- **Recorded data**
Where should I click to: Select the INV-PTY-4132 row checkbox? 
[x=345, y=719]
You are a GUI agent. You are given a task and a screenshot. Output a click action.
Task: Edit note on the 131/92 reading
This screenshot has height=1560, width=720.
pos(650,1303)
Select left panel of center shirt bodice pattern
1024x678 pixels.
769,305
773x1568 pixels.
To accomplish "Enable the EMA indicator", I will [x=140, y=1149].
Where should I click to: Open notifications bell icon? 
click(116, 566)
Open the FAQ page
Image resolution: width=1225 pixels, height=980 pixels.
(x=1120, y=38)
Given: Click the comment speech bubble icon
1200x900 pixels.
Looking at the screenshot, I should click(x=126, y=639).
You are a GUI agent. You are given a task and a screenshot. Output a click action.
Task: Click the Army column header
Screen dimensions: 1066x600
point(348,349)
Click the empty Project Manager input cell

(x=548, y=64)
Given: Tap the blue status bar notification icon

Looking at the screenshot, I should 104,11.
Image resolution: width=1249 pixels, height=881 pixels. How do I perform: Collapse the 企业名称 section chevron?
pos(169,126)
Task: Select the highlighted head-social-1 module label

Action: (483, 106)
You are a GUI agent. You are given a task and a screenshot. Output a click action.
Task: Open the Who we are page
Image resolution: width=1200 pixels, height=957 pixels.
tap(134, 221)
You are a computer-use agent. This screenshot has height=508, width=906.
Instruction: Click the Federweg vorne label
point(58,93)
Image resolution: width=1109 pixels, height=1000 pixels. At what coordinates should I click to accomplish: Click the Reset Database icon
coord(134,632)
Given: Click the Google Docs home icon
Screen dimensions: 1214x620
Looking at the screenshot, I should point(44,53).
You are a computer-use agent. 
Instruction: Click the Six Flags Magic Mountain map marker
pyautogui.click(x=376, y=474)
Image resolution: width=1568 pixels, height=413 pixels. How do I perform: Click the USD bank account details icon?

- **THE TASK**
Transcribe, word for word, the data above from its first line through the line with "Task: Edit note on the 131/92 reading", and include nothing else.

- **OUTPUT OF THE TASK**
Where should I click to: Select the INV-PTY-4132 row checkbox? 
[x=345, y=719]
You are a GUI agent. You are given a task and a screenshot. Output a click action.
Task: Edit note on the 131/92 reading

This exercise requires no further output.